### [Element lookup records]
▬▬▬▬▬▬
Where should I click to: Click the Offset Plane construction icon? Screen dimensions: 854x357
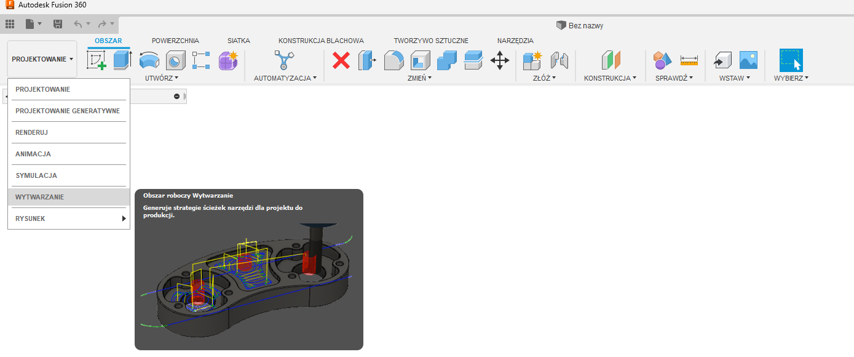pos(611,60)
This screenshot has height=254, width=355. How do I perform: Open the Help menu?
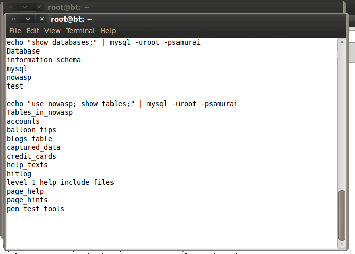coord(108,31)
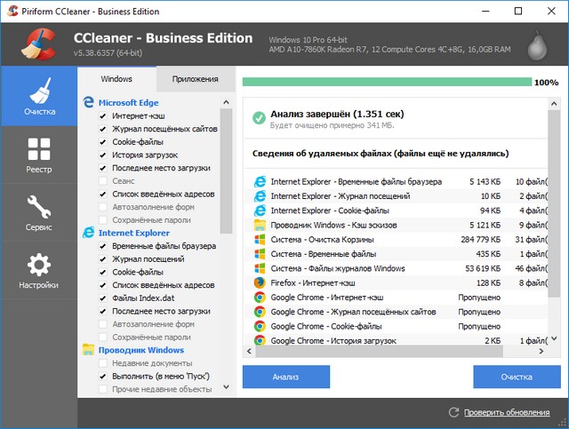Click the green analysis progress bar
Image resolution: width=569 pixels, height=429 pixels.
pyautogui.click(x=386, y=82)
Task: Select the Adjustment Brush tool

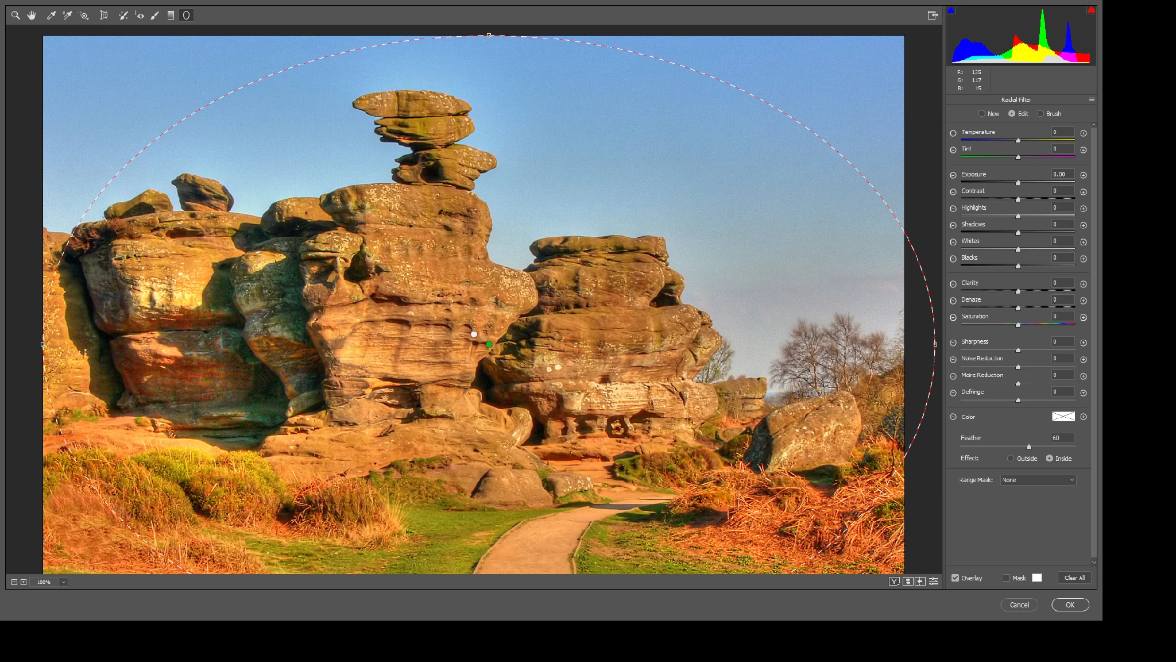Action: pos(155,16)
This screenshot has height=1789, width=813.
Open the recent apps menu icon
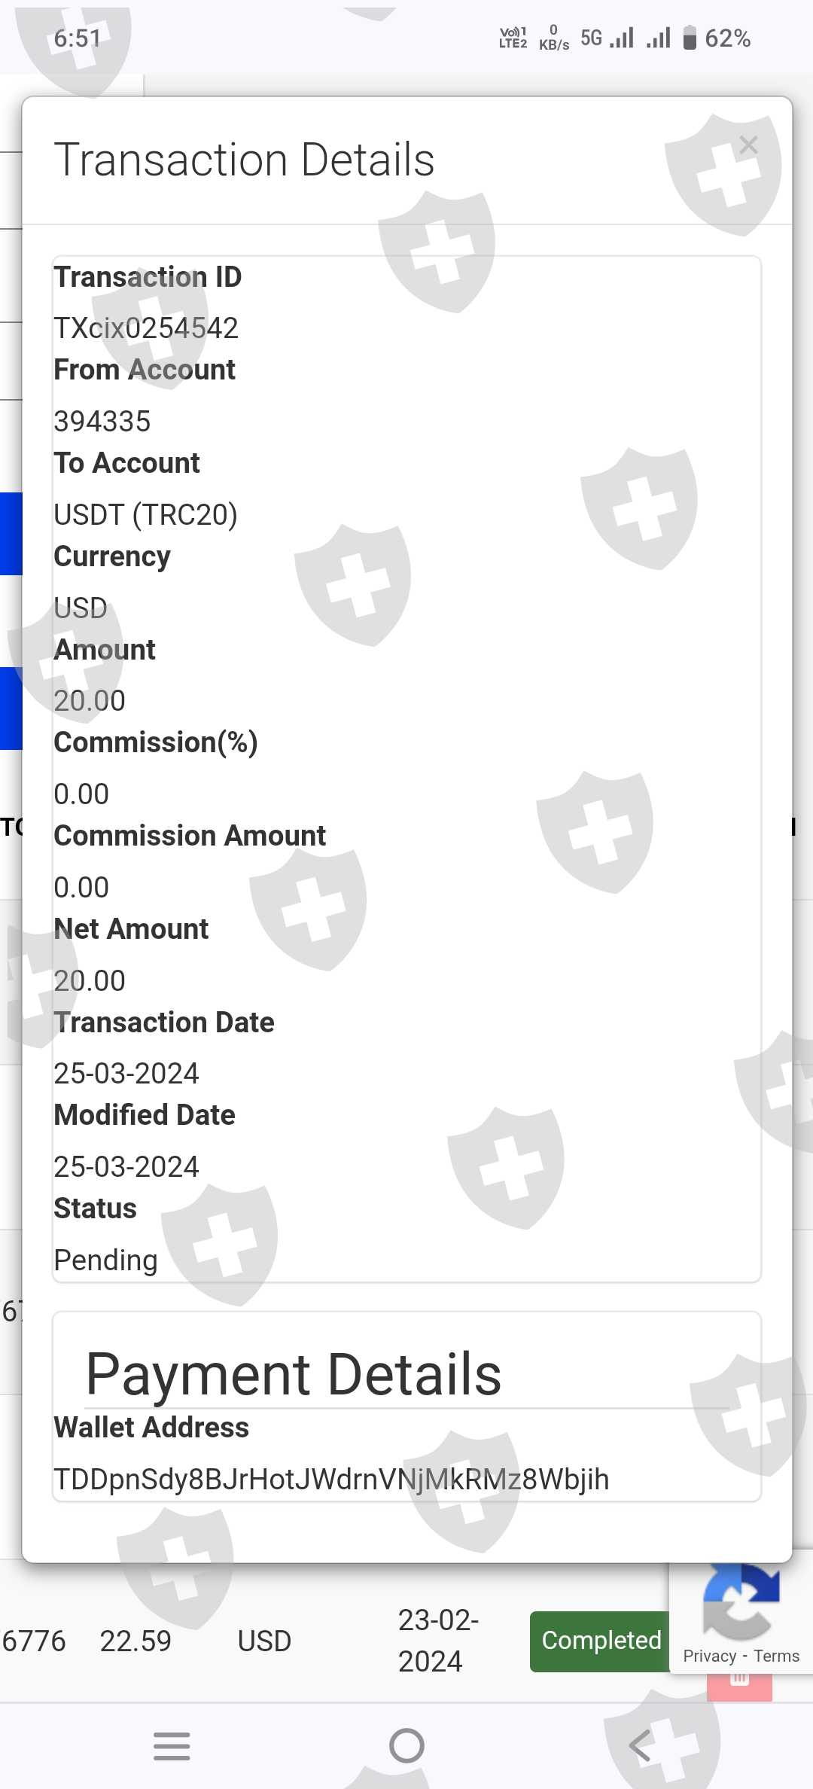coord(172,1745)
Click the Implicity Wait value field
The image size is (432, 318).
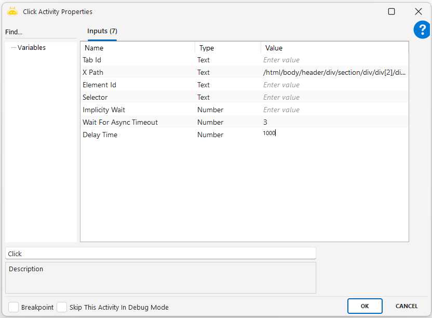334,110
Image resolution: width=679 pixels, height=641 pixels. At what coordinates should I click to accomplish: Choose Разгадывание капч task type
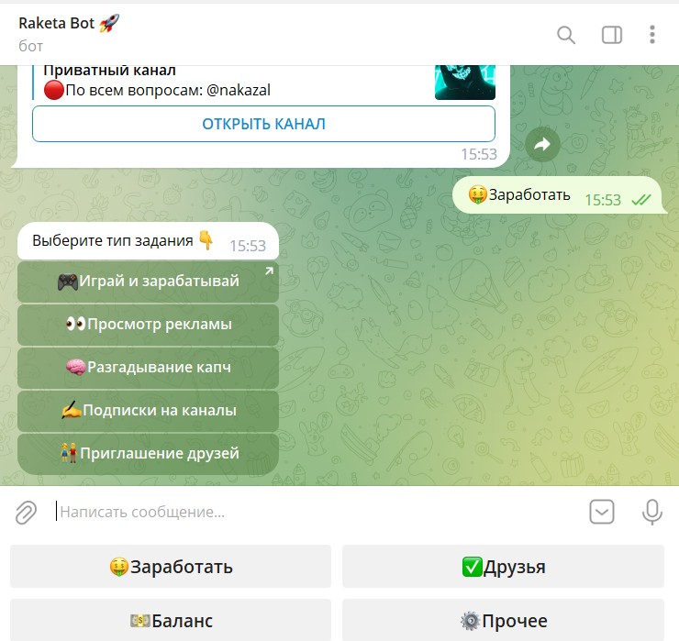(x=148, y=368)

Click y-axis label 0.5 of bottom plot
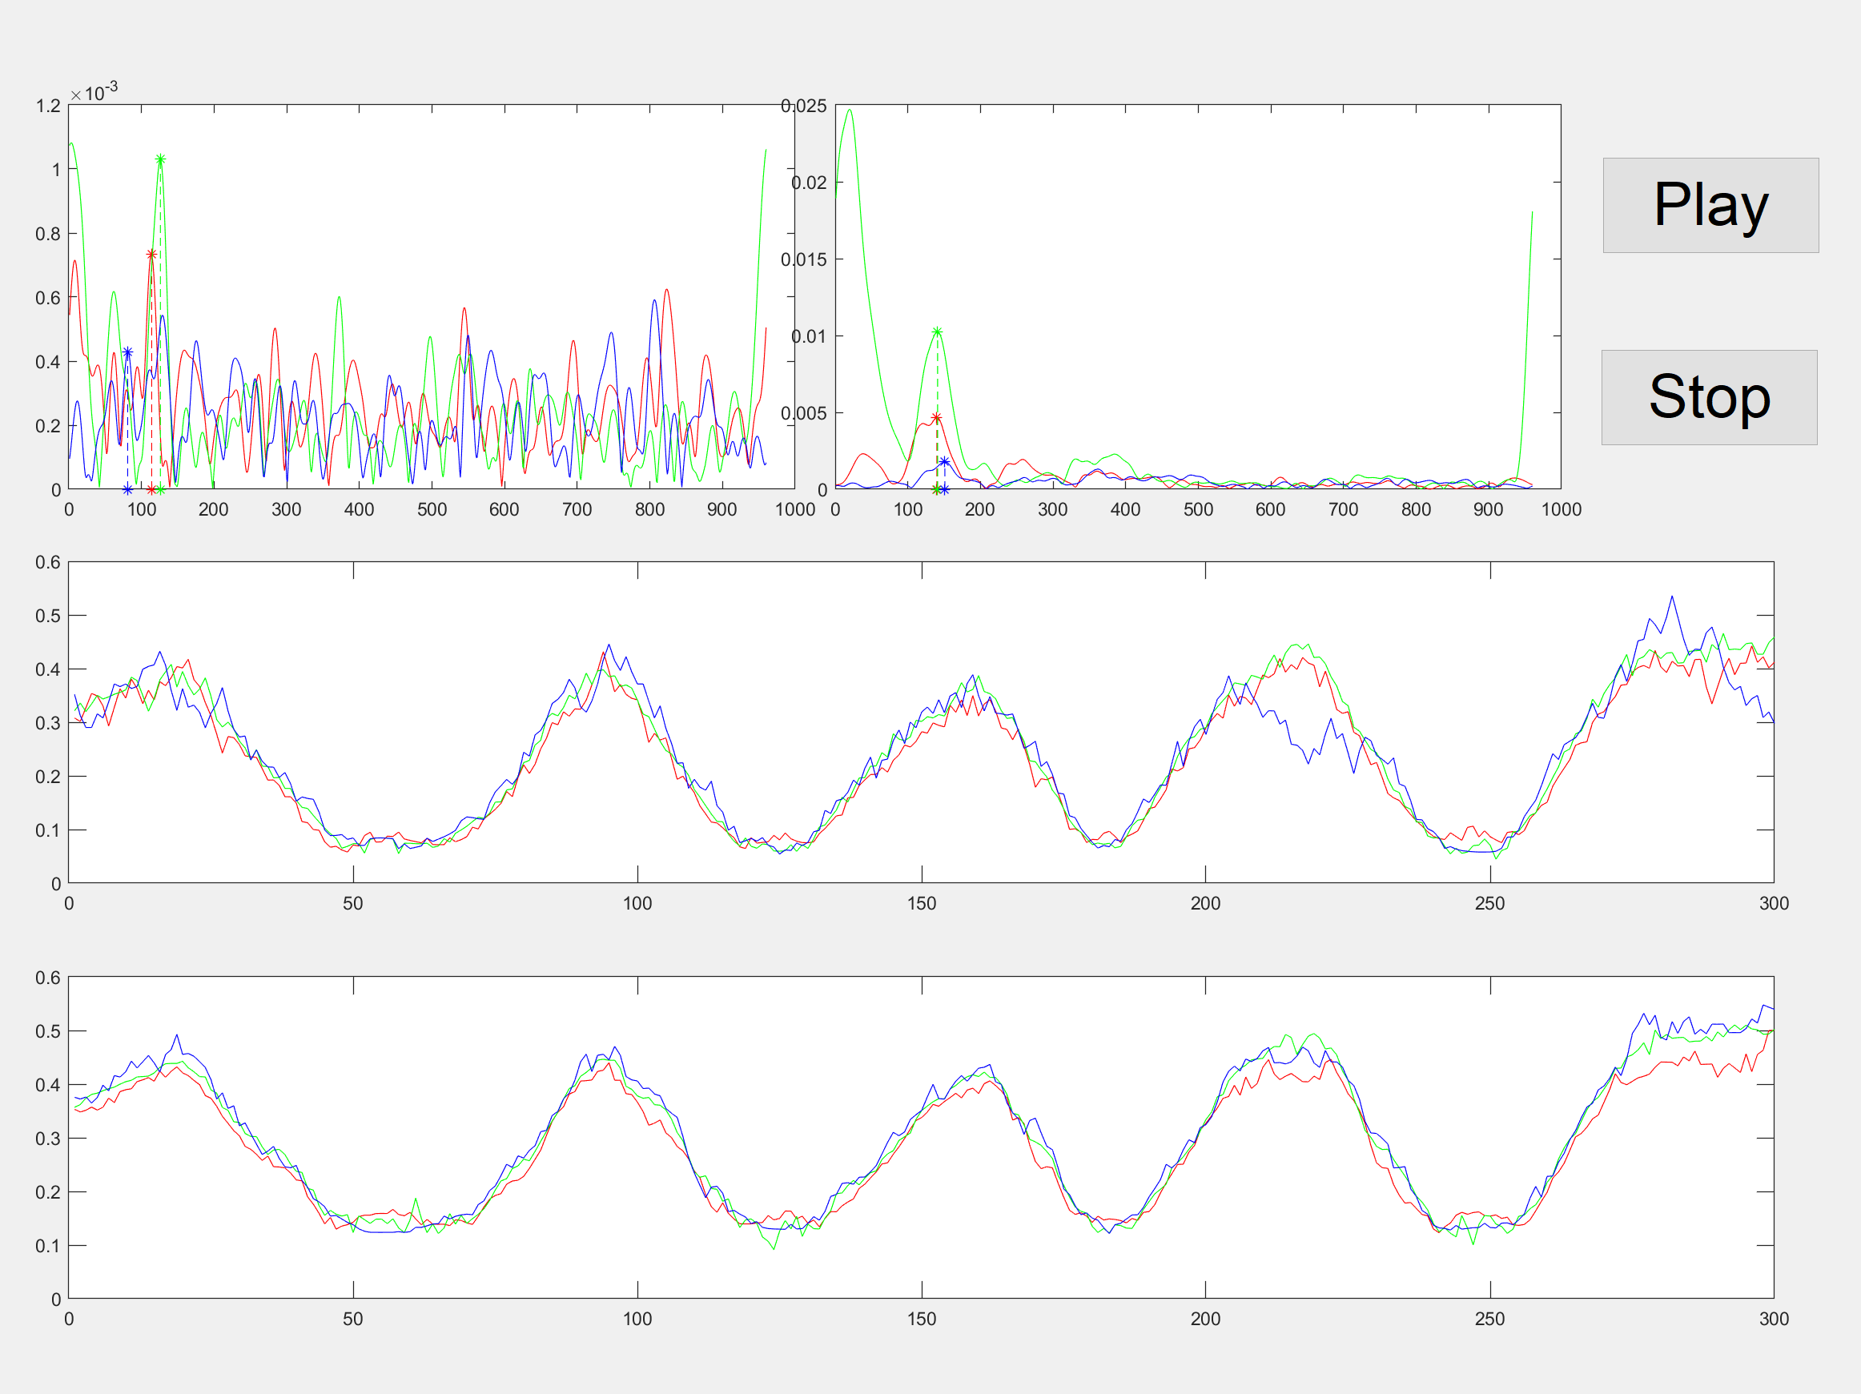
▬▬▬▬▬▬
### [Written problem]
Print every line of the records above word for word, leaving out the pictures.

### [The solution]
Where should I click to: Click the Offset Plane construction icon? Screen dimensions: 854x357
pos(611,60)
This screenshot has height=254, width=355. How do I perform: Open the Help menu?
coord(108,31)
Click the green analysis progress bar
Image resolution: width=569 pixels, height=429 pixels.
pyautogui.click(x=386, y=82)
Task: Select the Adjustment Brush tool

Action: pos(155,16)
This screenshot has height=1789, width=813.
Open the recent apps menu icon
coord(172,1745)
Click the Implicity Wait value field
The image size is (432, 318).
334,110
Image resolution: width=679 pixels, height=641 pixels. At what coordinates should I click to accomplish: Choose Разгадывание капч task type
(x=148, y=368)

Click y-axis label 0.5 of bottom plot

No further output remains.